Stand up and be Counted (OT 10 Year B)
2 Cor 4:13-5:1 OT10 Year B (if Easter is early!)
Today’s readings highlight two primitive human responses:
1. The urge to blame someone else – “Who me? No, it was him!” The ‘pass the buck’ – not invented here syndrome.
2. The fear of authority – police, doctors, dentists – any kind of authority strikes fear into the hearts of the most hardened. We revert to being a child!
For many Catholics (not here of course!) the priest is little more than God incarnate. “Yes Father, whatever you say Father” or, more subtly, “better ask Father first!”
In the first reading, the Lord God called to the man: “Where are you?” and the man replied “I was afraid because I was naked so I hid!” Is this a case of “who me guv, you didn’t mean me guv…” Who told you were naked?” says God.
Ask anyone today, or indeed throughout history, to describe the events in the Garden of Eden and you will get pictures or descriptions of Adam & Eve attempting to hide behind various types of leaves! The story has nothing to do with being naked or unclothed. It is about exposure, but in the sense of vulnerability. The man is cornered by God. He has no hiding place, he is exposed; he is vulnerable. At which point he makes his first characteristic blunder!

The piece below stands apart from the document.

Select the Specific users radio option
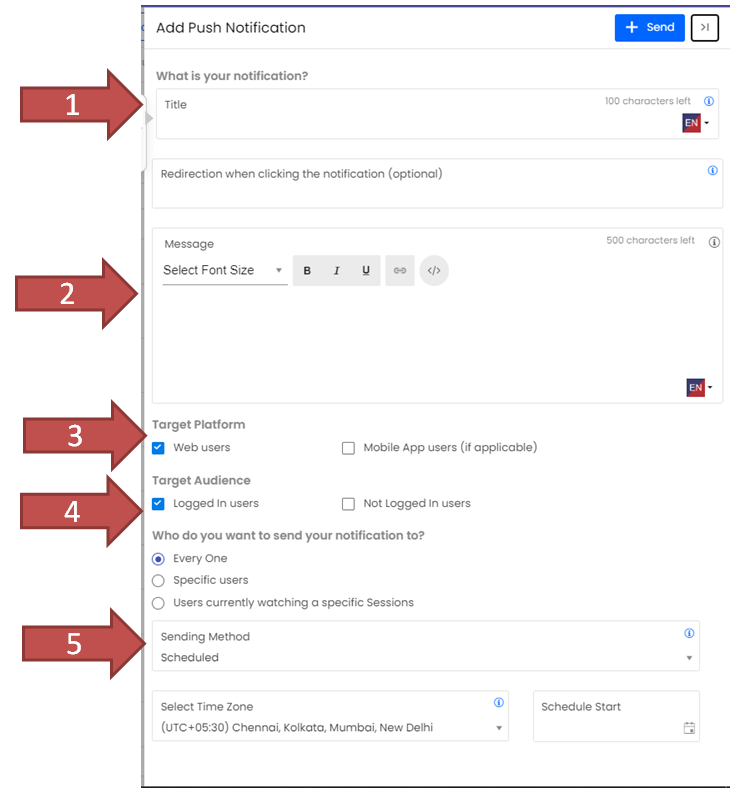This screenshot has height=802, width=739. [x=158, y=581]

Instead of owning up, standing his ground or having the courage of his convictions, he blames someone else!
“It was her! He says “she gave me the fruit!” Not only was it “her”, but it was the women you gave me!” God’s fault! Adam is passing the buck to God….

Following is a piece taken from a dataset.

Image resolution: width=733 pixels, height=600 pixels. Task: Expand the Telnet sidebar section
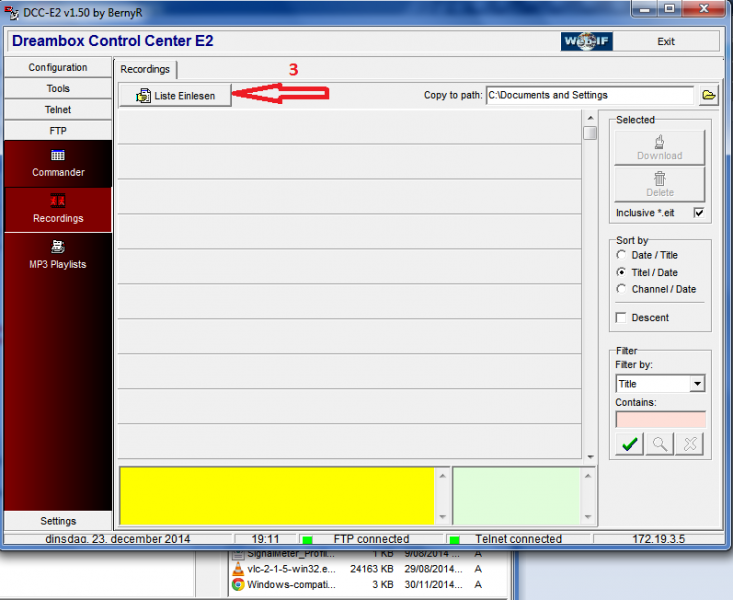point(58,110)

God confronts the women. “What is this you have done?” he says. Eve, also cornered, blames the serpent! I wonder what would have happened if the serpent had blamed the worm he had just eaten inside the apple!!
God is not taken in by all this ‘buck passing’. Because the representatives of humankind fail to have the courage of their convictions, right or wrong, they are severely censured and we have been living under the shadow of that censure ever since. Some would call this “original sin”. Whatever way you think of it we remain unable, it seems, to stand our ground.
Paul, in the second reading, says: “I believed, and therefore I spoke!” Christ also believed, and he certainly spoke out!
You may be unfamiliar with today’s readings. The last time anyone heard them read in church was the best part of 20 years ago. (I would like to think that someone noticed. “Who me, Bob…?)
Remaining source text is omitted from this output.